HHLA bleibt im ersten Quartal unter Erwartungen – Prognose leicht angehoben
HAMBURG (awp international) – Der Hamburger Hafenbetreiber HHLA steckt noch tief in der Handelskrise. Wegen der stagnierenden Volkswirtschaften Osteuropas verzeichnete das im MDax notierte Unternehmen am Mittwoch einen Umsatz- und Gewinnrückgang und blieb hinter den Erwartungen der Experten zurück. Dank des anschwellenden Asienhandels schraubte die HHLA allerdings die Jahresprognose für das Mengenwachstum herauf. Statt eines Schubs im niedrigen einstelligen Prozentbereich peilt das Unternehmen nun einen Anstieg im oberen einstelligen Prozentbereich an.

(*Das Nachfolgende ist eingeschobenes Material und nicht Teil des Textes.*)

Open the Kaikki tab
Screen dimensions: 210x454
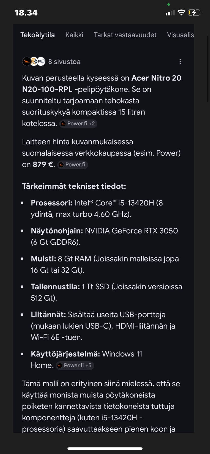pyautogui.click(x=74, y=35)
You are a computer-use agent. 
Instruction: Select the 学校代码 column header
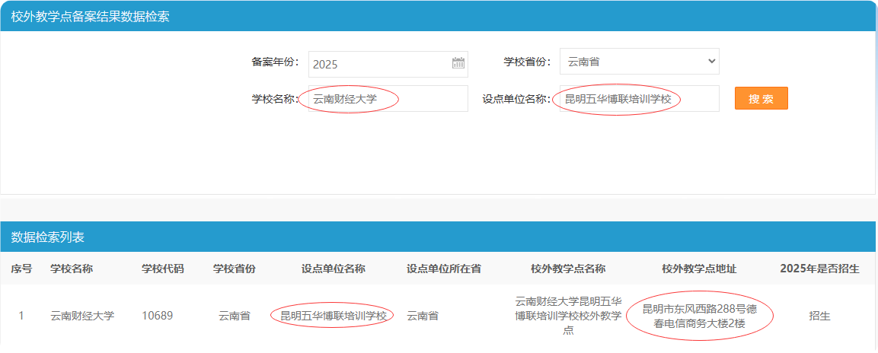pos(163,269)
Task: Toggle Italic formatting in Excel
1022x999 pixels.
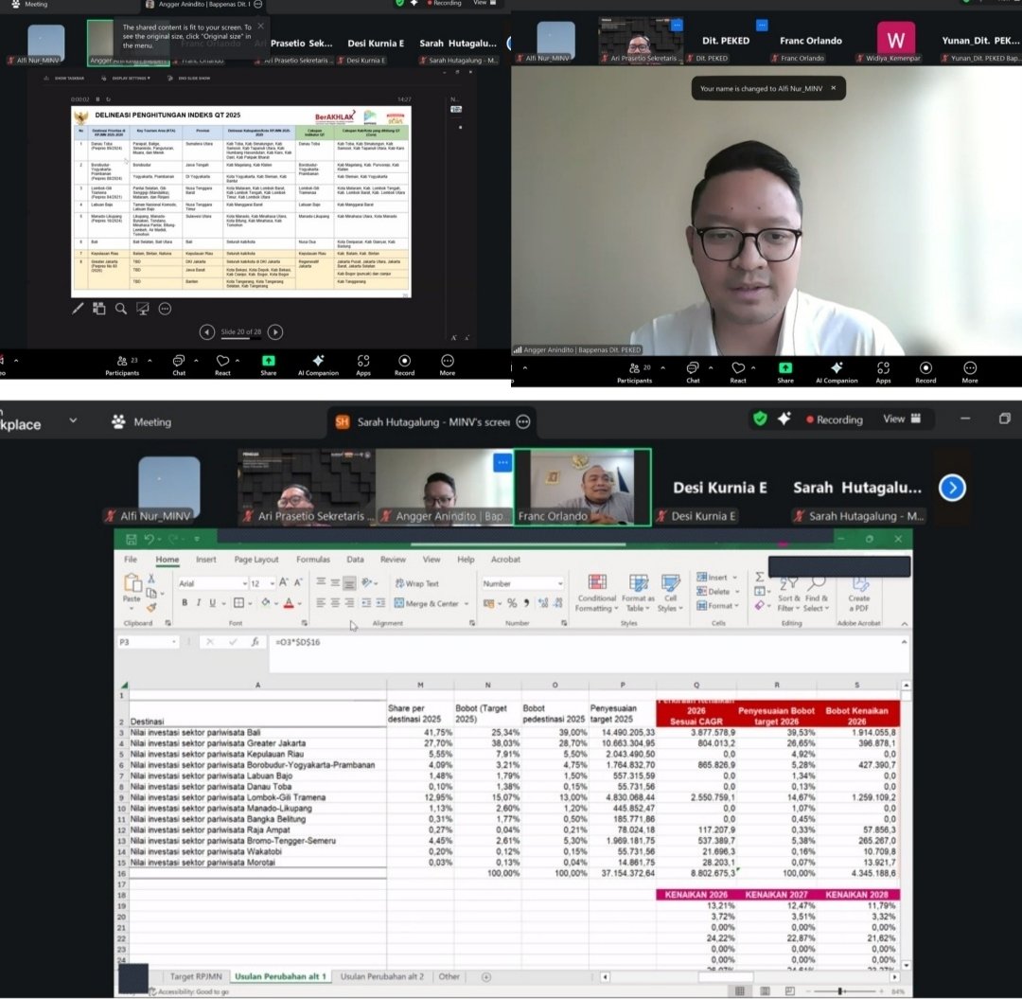Action: 199,603
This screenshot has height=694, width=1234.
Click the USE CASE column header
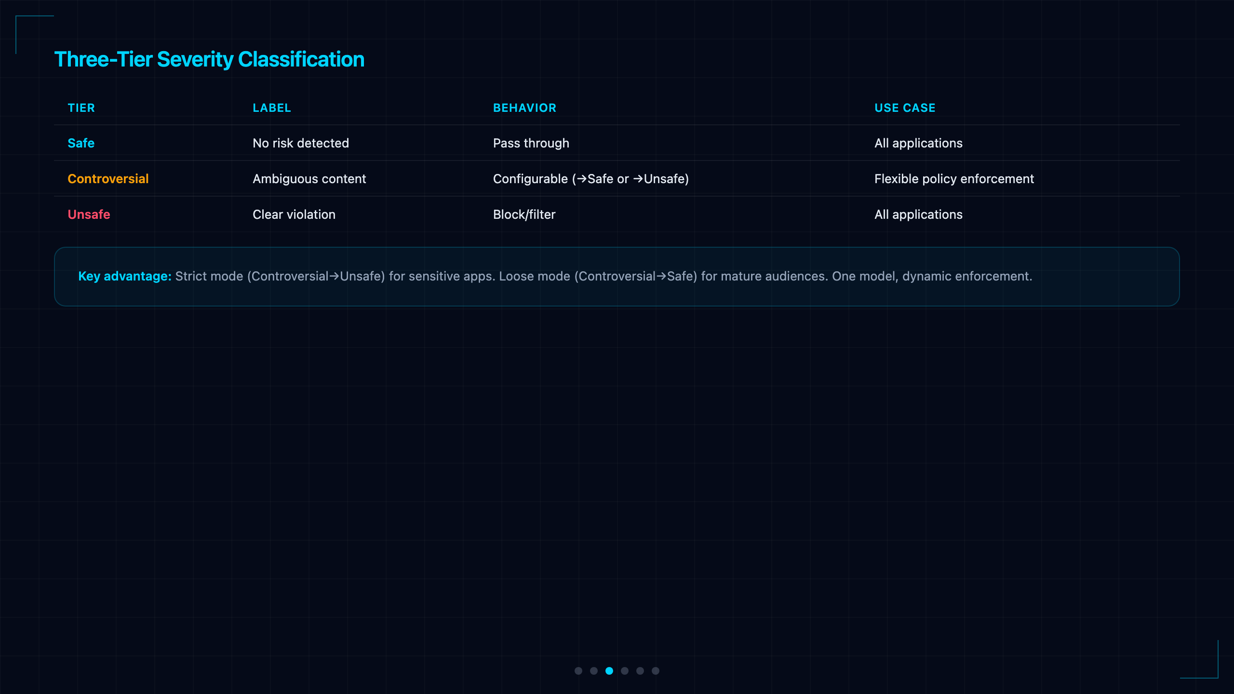(905, 108)
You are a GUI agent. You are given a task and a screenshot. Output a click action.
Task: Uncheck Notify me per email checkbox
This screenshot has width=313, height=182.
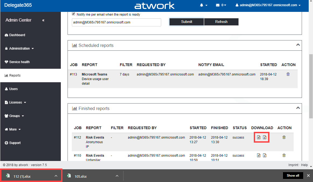click(73, 14)
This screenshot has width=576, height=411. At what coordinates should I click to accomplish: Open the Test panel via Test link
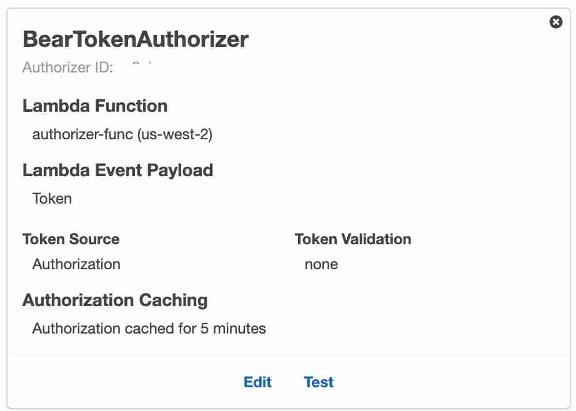(319, 382)
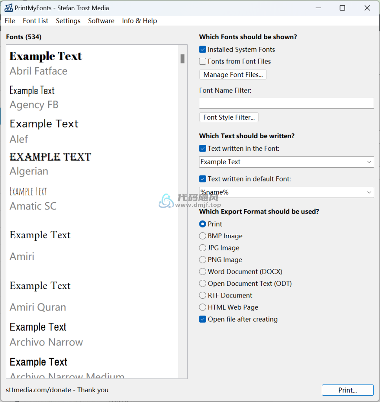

Der Umsatz verringerte sich im ersten Quartal von 249,4 auf 231,3 Millionen Euro. Analysten hatten im Schnitt mit 235,8 Millionen Euro gerechnet. Der Gewinn vor Zinsen und Steuern sackte auf vergleichbarer Basis von 48,8 auf 31,9 Millionen Euro (Prognose: 34,6 Mio Euro) ab. Der Überschuss nach Anteilen Dritter brach von 18,7 auf 9,6 Millionen Euro ein (Prognose: 10,7 Mio Euro).